An alternate plan would be to do something similar with an actual Browser. Selenium allows another program to "remote control" a browser. The problem(s) with this plan is

  1. It basically requires writing a whole new program from scratch. So, probably 100s of hours of work.
  2. It's not an extension, but a stand alone program, So, would only work for Windows.
  3. Getting images is not easy.

Note, I've seen a scraper project that is going down this path https://github.com/martial-god/Benny-Scraper. Giving some consideration to assisting.

norabelle101 commented 1 month ago

@dteviot

FYI. Chrome, Brave and Edge (and most other) all use the same base (chromium) engine.

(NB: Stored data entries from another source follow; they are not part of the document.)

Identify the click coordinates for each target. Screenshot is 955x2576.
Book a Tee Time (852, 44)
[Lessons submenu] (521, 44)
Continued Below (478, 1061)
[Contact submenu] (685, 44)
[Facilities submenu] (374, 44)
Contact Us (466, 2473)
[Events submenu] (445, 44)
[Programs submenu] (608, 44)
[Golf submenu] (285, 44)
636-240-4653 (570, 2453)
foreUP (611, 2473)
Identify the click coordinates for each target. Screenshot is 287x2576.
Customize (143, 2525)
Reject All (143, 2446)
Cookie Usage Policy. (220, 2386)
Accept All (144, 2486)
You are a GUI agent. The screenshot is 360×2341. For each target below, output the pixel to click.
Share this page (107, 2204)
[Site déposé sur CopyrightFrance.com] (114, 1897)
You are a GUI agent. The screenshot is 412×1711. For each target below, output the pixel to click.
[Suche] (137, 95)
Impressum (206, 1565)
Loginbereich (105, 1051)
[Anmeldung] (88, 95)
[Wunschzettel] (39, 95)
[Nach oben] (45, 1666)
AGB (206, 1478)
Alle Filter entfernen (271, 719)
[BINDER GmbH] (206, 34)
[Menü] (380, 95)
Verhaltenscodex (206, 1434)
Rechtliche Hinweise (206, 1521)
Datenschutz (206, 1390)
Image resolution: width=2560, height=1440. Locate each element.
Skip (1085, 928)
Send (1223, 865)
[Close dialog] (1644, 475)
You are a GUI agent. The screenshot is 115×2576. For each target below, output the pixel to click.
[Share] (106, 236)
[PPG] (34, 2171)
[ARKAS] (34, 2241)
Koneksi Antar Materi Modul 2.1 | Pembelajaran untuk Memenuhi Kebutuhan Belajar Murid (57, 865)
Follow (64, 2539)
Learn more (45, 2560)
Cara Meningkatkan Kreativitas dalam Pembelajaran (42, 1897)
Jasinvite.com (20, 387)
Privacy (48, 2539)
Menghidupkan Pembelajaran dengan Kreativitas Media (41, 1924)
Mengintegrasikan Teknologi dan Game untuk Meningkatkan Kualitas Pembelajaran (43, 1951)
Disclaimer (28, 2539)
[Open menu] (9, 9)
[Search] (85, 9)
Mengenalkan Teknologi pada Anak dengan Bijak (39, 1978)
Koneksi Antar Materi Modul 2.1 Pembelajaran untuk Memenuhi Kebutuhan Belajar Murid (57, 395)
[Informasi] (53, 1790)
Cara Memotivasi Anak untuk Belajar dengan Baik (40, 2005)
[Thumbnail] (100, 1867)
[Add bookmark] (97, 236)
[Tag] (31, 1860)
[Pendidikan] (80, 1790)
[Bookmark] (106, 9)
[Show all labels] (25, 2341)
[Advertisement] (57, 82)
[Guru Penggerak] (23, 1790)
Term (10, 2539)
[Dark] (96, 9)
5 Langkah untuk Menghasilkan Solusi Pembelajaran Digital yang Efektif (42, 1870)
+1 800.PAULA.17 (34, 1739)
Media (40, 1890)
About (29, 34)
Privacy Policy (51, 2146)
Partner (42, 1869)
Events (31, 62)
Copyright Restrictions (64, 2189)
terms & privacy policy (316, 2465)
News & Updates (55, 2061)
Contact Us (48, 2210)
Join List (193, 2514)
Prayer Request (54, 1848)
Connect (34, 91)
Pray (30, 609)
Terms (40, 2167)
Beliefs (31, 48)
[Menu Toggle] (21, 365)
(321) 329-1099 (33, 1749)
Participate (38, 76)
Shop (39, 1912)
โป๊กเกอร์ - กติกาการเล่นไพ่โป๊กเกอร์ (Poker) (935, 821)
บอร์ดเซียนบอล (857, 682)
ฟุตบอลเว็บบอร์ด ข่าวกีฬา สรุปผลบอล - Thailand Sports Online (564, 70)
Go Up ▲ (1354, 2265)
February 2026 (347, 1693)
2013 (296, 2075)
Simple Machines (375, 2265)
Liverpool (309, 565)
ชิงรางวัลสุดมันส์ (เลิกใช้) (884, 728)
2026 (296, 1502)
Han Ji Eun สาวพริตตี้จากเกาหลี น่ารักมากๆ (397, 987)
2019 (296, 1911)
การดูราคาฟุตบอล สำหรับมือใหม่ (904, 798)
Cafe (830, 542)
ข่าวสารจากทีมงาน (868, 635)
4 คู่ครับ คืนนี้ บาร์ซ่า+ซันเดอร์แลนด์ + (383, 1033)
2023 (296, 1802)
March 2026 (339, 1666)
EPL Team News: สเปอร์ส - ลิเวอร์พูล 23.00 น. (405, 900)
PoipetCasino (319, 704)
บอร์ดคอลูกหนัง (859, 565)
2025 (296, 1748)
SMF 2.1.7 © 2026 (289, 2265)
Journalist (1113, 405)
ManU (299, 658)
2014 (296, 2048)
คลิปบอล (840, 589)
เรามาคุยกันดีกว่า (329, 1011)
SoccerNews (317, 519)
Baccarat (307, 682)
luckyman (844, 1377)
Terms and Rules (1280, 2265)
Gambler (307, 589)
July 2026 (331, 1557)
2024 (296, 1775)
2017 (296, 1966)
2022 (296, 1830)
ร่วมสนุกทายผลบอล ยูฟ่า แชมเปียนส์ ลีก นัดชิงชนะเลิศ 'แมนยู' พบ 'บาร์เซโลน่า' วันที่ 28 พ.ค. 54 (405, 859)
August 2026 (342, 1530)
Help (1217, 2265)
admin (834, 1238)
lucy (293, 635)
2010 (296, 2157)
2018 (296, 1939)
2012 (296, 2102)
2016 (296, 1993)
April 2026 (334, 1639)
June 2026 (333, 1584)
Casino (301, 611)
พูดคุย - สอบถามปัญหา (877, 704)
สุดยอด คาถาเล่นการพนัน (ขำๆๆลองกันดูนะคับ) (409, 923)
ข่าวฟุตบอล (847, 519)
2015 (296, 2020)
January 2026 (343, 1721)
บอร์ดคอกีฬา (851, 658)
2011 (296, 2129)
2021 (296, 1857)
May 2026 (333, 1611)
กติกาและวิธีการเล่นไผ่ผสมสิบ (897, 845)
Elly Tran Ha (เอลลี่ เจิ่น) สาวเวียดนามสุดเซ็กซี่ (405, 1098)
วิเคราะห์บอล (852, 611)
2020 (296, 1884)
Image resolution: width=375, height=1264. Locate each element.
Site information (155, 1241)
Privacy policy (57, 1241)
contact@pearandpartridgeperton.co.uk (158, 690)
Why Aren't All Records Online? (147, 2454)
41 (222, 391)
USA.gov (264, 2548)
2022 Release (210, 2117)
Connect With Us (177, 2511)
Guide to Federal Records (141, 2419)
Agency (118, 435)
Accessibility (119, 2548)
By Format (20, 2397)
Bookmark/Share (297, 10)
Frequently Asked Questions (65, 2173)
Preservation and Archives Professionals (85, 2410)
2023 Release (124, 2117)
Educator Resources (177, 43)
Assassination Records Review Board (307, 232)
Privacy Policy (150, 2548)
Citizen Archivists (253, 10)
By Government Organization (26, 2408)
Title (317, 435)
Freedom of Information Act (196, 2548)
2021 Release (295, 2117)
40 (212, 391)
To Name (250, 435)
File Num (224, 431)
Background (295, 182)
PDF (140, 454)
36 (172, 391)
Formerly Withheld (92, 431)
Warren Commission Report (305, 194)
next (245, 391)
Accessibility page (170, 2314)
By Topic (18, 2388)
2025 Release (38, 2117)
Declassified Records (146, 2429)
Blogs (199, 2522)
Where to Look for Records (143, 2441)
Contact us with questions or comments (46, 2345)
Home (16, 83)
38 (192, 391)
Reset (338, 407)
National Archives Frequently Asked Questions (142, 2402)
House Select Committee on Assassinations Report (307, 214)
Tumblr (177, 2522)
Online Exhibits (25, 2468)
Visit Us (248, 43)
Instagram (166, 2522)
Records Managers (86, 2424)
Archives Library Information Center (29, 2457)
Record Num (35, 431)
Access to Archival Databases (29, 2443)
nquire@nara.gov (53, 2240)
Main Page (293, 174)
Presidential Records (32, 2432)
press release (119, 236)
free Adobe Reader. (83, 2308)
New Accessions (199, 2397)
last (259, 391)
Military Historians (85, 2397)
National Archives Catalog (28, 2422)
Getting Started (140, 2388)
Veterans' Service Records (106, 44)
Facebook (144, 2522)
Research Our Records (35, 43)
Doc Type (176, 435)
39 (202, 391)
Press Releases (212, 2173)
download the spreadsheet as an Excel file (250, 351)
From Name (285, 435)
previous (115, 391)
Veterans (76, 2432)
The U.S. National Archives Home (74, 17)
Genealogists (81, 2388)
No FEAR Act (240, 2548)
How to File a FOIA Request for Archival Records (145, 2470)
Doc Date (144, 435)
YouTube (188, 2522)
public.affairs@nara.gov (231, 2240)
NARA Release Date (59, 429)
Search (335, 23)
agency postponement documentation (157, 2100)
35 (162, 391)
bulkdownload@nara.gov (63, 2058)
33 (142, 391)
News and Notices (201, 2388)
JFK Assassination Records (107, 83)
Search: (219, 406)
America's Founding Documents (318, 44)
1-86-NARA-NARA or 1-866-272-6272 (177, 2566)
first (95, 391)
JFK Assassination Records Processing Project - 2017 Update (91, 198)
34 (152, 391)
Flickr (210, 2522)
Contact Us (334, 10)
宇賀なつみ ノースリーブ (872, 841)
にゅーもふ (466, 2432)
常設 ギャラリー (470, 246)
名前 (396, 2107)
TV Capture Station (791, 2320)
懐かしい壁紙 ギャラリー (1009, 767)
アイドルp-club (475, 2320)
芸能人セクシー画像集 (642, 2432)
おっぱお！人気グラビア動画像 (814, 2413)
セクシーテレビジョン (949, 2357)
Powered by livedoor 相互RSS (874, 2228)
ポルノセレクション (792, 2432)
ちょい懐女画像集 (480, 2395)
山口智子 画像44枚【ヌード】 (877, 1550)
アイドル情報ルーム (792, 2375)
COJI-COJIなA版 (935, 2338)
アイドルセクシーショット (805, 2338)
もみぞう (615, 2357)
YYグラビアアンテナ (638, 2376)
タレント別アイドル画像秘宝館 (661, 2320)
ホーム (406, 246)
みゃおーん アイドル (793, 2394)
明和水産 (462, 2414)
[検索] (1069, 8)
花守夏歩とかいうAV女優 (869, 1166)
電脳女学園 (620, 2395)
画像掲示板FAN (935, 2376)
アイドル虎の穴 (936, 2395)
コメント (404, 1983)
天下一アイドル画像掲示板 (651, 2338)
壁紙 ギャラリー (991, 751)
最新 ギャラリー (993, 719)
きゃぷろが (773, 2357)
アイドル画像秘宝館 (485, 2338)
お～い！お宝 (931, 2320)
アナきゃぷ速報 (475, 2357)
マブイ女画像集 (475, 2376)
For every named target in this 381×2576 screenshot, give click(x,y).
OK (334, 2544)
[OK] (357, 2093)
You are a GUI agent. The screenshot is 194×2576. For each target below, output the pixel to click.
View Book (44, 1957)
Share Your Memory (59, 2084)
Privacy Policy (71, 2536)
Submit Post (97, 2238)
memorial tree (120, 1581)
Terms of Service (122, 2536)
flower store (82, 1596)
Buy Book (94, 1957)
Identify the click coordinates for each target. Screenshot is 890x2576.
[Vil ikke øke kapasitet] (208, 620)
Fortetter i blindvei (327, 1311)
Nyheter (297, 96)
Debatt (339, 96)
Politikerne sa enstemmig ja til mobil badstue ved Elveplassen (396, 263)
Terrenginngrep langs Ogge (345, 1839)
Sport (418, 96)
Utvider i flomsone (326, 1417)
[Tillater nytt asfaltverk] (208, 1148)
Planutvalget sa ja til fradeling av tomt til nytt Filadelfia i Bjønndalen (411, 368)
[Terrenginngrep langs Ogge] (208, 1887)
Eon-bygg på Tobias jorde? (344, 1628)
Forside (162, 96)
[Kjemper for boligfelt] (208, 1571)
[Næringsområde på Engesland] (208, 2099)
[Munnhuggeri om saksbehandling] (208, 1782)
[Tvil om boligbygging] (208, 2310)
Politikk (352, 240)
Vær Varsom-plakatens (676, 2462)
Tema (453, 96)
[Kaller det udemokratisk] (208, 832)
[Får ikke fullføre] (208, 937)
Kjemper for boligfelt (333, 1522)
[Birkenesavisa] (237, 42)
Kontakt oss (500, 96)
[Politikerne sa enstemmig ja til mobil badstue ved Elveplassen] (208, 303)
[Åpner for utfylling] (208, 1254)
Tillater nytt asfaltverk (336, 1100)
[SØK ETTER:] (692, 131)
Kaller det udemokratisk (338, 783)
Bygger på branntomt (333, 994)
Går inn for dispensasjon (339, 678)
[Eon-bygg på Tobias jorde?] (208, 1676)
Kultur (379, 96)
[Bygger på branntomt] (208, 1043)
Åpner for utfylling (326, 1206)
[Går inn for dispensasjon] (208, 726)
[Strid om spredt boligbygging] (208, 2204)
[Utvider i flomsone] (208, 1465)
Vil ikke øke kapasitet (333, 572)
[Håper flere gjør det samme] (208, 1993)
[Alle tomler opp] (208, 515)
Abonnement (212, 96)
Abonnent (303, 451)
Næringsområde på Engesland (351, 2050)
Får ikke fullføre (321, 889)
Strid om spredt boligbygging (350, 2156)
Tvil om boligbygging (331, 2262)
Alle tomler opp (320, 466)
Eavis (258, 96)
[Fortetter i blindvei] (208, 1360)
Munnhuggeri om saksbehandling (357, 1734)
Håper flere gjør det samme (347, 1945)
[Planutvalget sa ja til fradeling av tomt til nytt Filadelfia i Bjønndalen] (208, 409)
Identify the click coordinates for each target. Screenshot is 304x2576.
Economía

As far as I know, the only two major browsers that don't use Chromium are Firefox and Safari.

I would suspect that whatever Cloudflare has done, it ignores Firefox.

Oh, I see! As long as Firefox remains capable bypassing this protection, that's good then!

I have a thought how this could be done. Basically, instead of trying to fetch just the wanted content, open each chapter in a tab so whatever Cloudflare is looking for WILL be there. Then fetch the content from the tab.

As you've explained, it's probably most preferable to not go further with implementing this, if it's only going to overly complicate the simply purposed usage of Webtoepub :)

Note, I've seen a scraper project that is going down this path https://github.com/martial-god/Benny-Scraper. Giving some consideration to assisting.

I've never heard of this program, but that would really amazing if they could enlist your assistance, albeit this program only supports around five sources, so I'm not sure if they'd be willing to add more that would come close to the level of Webtoepub, though it's nice to have a working alternative :)

All in all, thank you very much for considering these methods to get around this issue! For now, it's probably best to stick to using Firefox for any sources which employ this protection :D

dteviot commented 1 month ago

@norabelle101 @MarkoPabst @Dongboy69

Seems to be same problem as https://github.com/dteviot/WebToEpub/issues/1306. Fix provided by gamebeaker.

Test versions for Firefox and Chrome have been uploaded to https://drive.google.com/drive/folders/1B_X2WcsaI_eg9yA-5bHJb8VeTZGKExl8?usp=sharing. Pick the one suitable for you, follow the "How to install from Source (for people who are not developers)" instructions at https://github.com/dteviot/WebToEpub/tree/ExperimentalTabMode#user-content-how-to-install-from-source-for-people-who-are-not-developers and let me know how it goes. Tested with:

For my notes: no extra work. (Fixed by #1306)

dteviot commented 4 weeks ago

@norabelle101 @MarkoPabst

Updated version (0.0.0.160) has been submitted to Firefox and Chrome stores. Firefox version is available now. Chrome might be available in a few hours to 21 days.